O DIAMANTE COR DE ROSA
Nunca vi tantas pessoas "esquisitas", como naquele lugar e nem daquele jeito. Os pais até que eram considerados "quase" normais, apesar da pobreza extrema e da quantidade de filhos. Não me lembro bem, se eram oito ou nove, só sei que era uma turma grande, cada um com um tipo de "problema" diferente. Havia dois surdo e mudos, um aleijado de ambas as pernas, um casal de anões, dois doidos, ou seja, nenhum escapava. A vizinhança comentava que tal fato ocorria porque José e Ana seriam irmãos por parte de pai, mas isto nem eles sabiam direito. O certo é que foram criados juntos numa mesma casa, mas José se lembrava vagamente de sua mãe, morta por uma mordida de cobra quando colhia café, deixando-o orfão aos cinco ou seis anos. Depois, o pai trouxera para casa aquela outra que acabou de criá-lo, e que viria a ser a mãe de Ana. De oficial nada, mesmo porque, ninguém dali tinha sido registrado em cartório, bem como os filhos deles, pois essas coisas eram consideradas como sendo "luxo" de gente rica, e a familia era "mais" do que pobre, ou miseráveis, completamente..
Moravam de favor num casebre de taipa e coberto de capim, chão batido, distante de todo mundo, de difícil acesso, ou seja, numa área que o fazendeiro proprietário considerava inútil, porque naquele local não entrava nem cavalo, ou gado, nada, já que era cercado, de um lado por um morro rochoso, à leste havia uma erosão bastante profunda, à oeste ficava um emaranhado de taquaras e tabocas , além do rio represado e que era utilizado por uma pequena usina de eletricidade. Dessa maneira, só era possível chegar até lá numa jangadinha "fabricada" com troncos de madeiras e bambús, amarrados com embira mesmo, pois nem arame ou cordas podiam comprar. Criações ali, só mesmo galinhas, cães, uma meia duzia de cabras, e claro, alguns poucos porcos, que eram engordados à poder de mandioca, abóbara e inhame. Quando matavam algum, muito raramente, eram praticamente devorados em poucas horas, cozidos de qualquer maneira, sendo que só não aproveitavam os "recheios" das tripas dos animais, porque até os ossos serviam para alimentar a cachorrada.

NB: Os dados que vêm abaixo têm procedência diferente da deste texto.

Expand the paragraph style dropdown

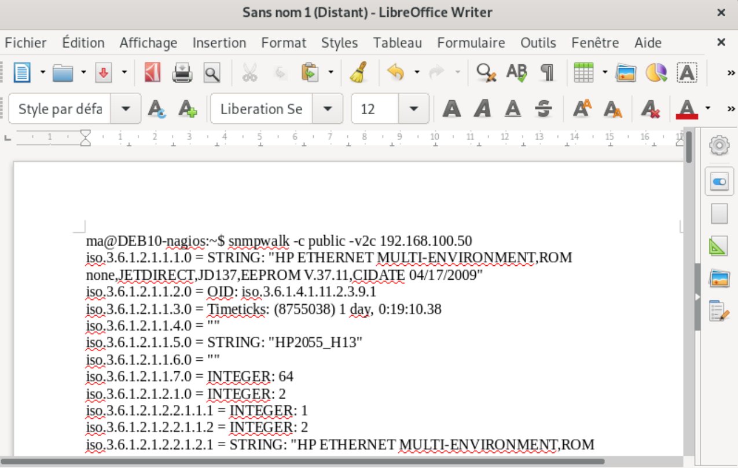pyautogui.click(x=130, y=109)

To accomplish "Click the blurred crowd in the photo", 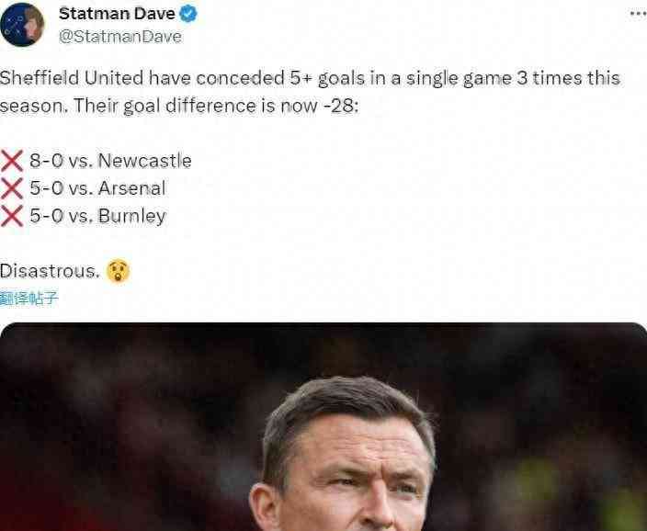I will [124, 412].
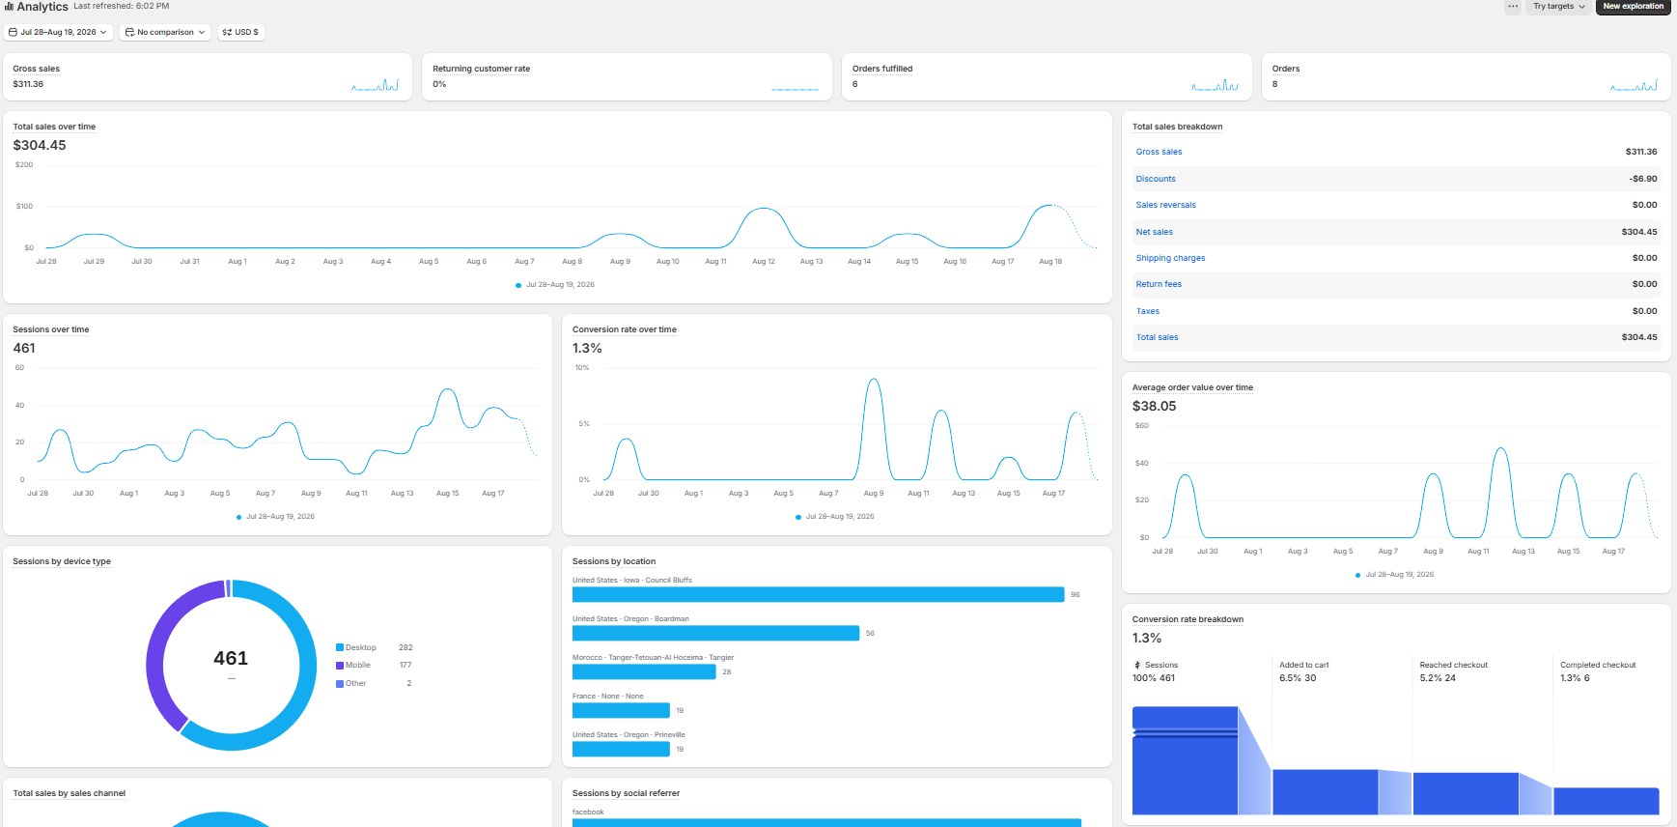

Apenas o pai trabalhava nas fazendas por perto. Alguns dos rapazes e moças pescavam e caçavam na área, outros colhiam frutas e palmitos nativos, ou cocos; dois deles se aventuravam pelos cerrados, onde capturavam lagartos teús e tatús, seriemas e perdizes, enfim, comiam qualquer coisa, e era em grande quantidade. Nisso eram muito bons: de boca.
Ambrósio e Divino, os dois mais velhos, eram um pouco mais espertos que os demais, apesar de serem completamente surdos.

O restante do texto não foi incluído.